Begitu ketiganya keluar, Richan cepat-cepat masuk ke dalam begitu saja dengan sorot penuh cemas. Terlebih kala mendapati Yujin yang hanya bergeming di tempat seraya menunduk dalam.
"Lo ... nggak apa-apa?" tanya Richan takut-takut, tak mengerti harus berbuat apa di situasi seperti sekarang ini.
Yujin tak menjawab, hanya bergegas memasuki salah satu bilik kamar mandi tanpa mengatakan apapun. Isak tangis yang tertahan samar-samar terdengar begitu saja di tengah senyap ruangan itu. Richan memutuskan lekas keluar dari sana, paham betul Yujin butuh waktu untuk sendiri saat ini.
Baru saja Richan melewat bingkai pintu, dua orang wanita tiba-tiba muncul ingin masuk ke toilet. Kedua tangan Richan membentang spontan, mencegah mereka masuk. "Eh, maaf yah. Toilet di dalam lagi ada perbaikan, jadi gak bisa masuk dulu."
Tanpa ada kecurigaan sama sekali, kedua hanya mengangguk singkat kemudian berlalu begitu saja. Richan seketika bernapas lega, merasa agak gugup sudah berbohong tiba-tiba seperti tadi. Ia akhirnya memutuskan untuk tetap berjaga di depan toilet agar Yujin bisa bebas menumpahkan seluruh isaknya tanpa ada yang menggangu.

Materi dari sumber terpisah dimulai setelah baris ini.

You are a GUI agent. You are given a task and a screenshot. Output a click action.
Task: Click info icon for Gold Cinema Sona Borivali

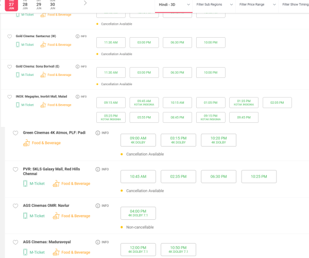[x=78, y=67]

Menit demi menit berselang cukup mendatangkan jenuh pada Richan yang kini berjongkok di tempatnya. Pundaknya tiba-tiba ditepuk pelan, membuat Richan seketika berdiri cepat.
"Ngapain lo masih di sini?" tanya Yujin datar dengan mata yang masih memerah.
"Masa abis ngeliat lo nangis kayak tadi, gue malah ninggalin lo gitu aja sih. Mungkin karena gue ketua OSIS yah, jadi gue punya rasa tanggung jawab lebih kayak gini sama orang-orang." Richan mengulum senyum, geli sendiri memuji dirinya.
"Terus, bagaimana lo bisa tiba-tiba muncul buat nolongin gue tadi?"
"Oh, itu. Gue cuma kebetulan lewat doang kok. Terus gue ngeliat gerak-gerik aneh ama yang jagain pintu tadi. Jadi gue langsung interogasi dia deh. Eh, tahu-tahunya beneran ada sesuatu," bohong Richan cepat, sembari kembali mengingat begitu saja bagaimana kejadian yang sebetulnya terjadi tadi.
Dua wanita berjalan melaluinya diiringi bisik-bisik sinis yang masih terdengar sampai ke telinga Richan. "Wah, Yujin pasti dilabrak abis-abisan tuh sama Liya."
"Hooh, penasaran banget sih gue sebenernya pen nonton, tapi-"
"Kalian ngomongin siapa tadi?" potong Richan cepat, seketika mengejutkan dua wanita itu.
"Eh, itu ...."
"Kalian beneran ngomongin Yujin, kan? Kenapa dia? Di mana dia sekarang?" tanya Richan beruntun dengan raut cemas betul.
"Dia ... dia ditahan ama Kak Liya dan temen-temennya di toilet Kak."
Tanpa buang-buang waktu lagi, Richan seketika buru-buru berlari tak terkendali, meninggalkan dua wanita tadi yang sontak bergeming di tempat begitu saja.
"Kak Richan ama si Yujin ada hubungan apa yah?"